Here We Go…

But He has said to me, “My grace is sufficient for you [My lovingkindness and My mercy are more than enough—always available—regardless of the situation]; for [My] power is being perfected[and is completed and shows itself most effectively] in [your] weakness.” Therefore, I will all the more gladly boast in my weaknesses, so that the power of Christ [may completely enfold me and] may dwell in me.  So I am well pleased with weaknesses, with insults, with distresses, with persecutions, and with difficulties, for the sake of Christ; for when I am weak [in human strength], then I am strong [truly able, truly powerful, truly drawing from God’s strength].” 1 Corinthians 12:9-10 AMPC

This past year ~2017~ quickly came to an end and with it the end of one of the most incredible grace abundant years of my life. It started with a 40-day breakfast fast where I prayed and intentionally sought the Lord for what I thought He had for me. It’s funny because it’s never what I think it will be. Within the first 30 days, He wrecked my so-called plans and has been beautifully destroying what I thought I wanted for something better {…happy tears}. He was making the dreams He placed in my heart a reality.

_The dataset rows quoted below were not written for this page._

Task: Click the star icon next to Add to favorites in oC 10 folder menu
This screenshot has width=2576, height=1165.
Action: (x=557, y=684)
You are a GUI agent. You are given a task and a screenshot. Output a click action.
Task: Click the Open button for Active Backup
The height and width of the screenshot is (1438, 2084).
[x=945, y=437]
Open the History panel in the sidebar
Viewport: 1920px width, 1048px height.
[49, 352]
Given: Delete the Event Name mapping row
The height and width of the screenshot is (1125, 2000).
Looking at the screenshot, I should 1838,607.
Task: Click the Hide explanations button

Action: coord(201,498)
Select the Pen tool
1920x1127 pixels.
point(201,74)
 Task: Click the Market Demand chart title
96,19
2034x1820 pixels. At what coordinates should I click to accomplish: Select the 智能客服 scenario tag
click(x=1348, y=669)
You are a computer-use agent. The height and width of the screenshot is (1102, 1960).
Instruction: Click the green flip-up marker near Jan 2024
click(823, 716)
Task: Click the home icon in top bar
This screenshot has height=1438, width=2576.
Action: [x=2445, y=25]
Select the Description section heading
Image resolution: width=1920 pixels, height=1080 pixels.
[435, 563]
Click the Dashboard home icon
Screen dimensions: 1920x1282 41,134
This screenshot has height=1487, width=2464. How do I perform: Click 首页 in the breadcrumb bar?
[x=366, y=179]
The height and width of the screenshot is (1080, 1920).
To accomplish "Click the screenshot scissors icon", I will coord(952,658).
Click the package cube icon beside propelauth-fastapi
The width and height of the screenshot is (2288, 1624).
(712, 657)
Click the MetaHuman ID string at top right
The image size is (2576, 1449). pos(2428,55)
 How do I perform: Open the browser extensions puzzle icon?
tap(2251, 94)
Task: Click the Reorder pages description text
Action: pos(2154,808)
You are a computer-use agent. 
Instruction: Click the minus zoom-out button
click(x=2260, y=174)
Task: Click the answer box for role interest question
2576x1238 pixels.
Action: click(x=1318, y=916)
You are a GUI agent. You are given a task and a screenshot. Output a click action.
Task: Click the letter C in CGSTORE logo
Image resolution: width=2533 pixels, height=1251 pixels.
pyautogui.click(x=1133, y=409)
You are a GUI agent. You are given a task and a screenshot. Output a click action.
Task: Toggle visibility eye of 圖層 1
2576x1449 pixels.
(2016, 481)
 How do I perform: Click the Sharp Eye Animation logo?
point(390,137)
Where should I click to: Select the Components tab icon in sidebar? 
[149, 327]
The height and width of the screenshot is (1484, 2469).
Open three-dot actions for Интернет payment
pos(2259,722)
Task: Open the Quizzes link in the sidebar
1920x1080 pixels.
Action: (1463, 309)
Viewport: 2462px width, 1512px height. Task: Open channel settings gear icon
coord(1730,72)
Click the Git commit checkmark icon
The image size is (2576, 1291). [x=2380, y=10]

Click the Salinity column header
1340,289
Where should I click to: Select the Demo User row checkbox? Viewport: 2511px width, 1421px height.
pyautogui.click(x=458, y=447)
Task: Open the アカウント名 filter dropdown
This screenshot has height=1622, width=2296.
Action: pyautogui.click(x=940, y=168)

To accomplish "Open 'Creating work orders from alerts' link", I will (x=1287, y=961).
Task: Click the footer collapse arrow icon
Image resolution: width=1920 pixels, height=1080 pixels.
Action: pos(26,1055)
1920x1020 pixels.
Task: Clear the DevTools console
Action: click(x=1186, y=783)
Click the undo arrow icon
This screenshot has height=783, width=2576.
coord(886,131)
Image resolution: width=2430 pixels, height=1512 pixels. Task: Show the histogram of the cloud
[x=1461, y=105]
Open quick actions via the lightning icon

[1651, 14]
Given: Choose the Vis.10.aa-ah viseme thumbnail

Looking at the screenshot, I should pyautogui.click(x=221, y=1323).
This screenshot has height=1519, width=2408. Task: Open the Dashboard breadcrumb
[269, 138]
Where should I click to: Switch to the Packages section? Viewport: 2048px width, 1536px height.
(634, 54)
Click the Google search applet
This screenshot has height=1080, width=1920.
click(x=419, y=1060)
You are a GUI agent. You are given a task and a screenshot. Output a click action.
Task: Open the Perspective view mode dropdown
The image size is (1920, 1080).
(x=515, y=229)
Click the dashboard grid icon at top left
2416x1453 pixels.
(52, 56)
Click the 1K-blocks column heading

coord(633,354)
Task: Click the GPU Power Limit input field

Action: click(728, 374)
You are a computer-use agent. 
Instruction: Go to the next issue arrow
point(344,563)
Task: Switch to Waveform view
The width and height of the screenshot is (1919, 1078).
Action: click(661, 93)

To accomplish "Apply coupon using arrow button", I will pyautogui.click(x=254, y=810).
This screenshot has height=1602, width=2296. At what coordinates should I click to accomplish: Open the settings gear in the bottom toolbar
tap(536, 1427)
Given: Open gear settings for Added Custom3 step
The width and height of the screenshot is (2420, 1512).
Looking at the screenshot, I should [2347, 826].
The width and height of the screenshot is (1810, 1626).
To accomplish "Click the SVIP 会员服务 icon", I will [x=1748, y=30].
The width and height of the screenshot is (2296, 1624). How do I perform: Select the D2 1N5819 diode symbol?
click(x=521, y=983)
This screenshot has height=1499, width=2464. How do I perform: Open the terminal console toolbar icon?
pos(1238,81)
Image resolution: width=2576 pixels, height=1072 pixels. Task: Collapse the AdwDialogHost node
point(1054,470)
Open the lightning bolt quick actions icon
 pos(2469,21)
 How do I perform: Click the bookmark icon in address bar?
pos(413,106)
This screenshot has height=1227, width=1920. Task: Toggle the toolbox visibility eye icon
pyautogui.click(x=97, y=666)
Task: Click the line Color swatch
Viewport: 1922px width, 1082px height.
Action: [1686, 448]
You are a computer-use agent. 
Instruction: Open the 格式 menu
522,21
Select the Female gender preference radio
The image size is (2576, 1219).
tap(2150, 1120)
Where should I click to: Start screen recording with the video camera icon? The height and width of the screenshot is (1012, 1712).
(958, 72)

In the moment, I can tell you, the many tears that I cried were anything but happy. But as God pruned, scrubbed, cleaned, and restored the holes, gashes, the brokenness of my heart and began His remodeling work- there were many questions, many prayers in desperation, and moments of great weakness. But through it all- He was there and His grace in my weakness was something I’ve never experienced up to this point. He was expertly weaving together the plan He has for me. When I didn’t think my heart could take any more. When I doubted and wondered why. When He took what I wanted. And my heart asked, “What is going on? Will the pain ever ease? Will my heart ever heal? Is restoration possible? Could He really work ALL this together for my good and His glory?”

As I sit here writing, I can honestly say as a stretched but sustained daughter of the King of Kings-through great joys and heartaches as a wife. Overwhelming moments and hopeful ones as a mom. At heart-wrenching but incredibly healing times as a daughter and sister. As a friend who sometimes got it right and failed at times too. I saw Him. I felt Him. He strengthened me, even when I thought I was at my snapping point.

I now see He was preparing me, His grace was perfecting me. Making a way to help me accomplish the dreams He’s placed inside of my heart. Through this past year, His grace was unbelievably sufficient, He’s made me more confident in my life-long desire of becoming Chic- Confident and Happy in Christ. He gave me beautiful victories, incredible endings, and beautiful beginnings. He’s begun bringing beauty from ashes and redeeming what I thought was dead. He’s brought physical, emotional, and spiritual healing. He’s making me new. The good works that He’s begun in me He’s completing in His beautiful albeit sometimes incredibly painful way.

Writing, speaking, encouraging. Those are some of the dreams our sweet Jesus has grafted in my heart and I’m so thankful, excited and full of anticipation as I step foot into the opportunity to share here and watch Him bring to life what He knit in me. I’m humbled and so thrilled that the time has come and I pray that as I share with you what He’s putting on my heart that you’ll not only know how priceless you are but that every day we can beam with confidence because of who He is making us all because of what His Spirit is accomplishing by our abiding with and in Him.

I’m excited to enter 2018 as a fellow blogger here on The Priceless Journey and I can’t wait to see what the Lord has in store for us.

Happy New Year!!

With love and many blessings,

Lord, I’m Yours. Holy Spirit, I can’t do this without You. This is Yours, God. Please do with it what You will through me and help me encourage myself and my fellow beauties in who we are because of You. Help us move forward to accomplish the dreams that You created us for no matter what we’ve faced, where we’ve come from or what our future holds. Thank You, Jesus, for this opportunity. Bless each reader, draw closer each heart, and help us to know You more, deeper, fuller. It’s all for You, it’s ALL about You, Jesus! In Your powerful, nothing impossible name I pray. Amen.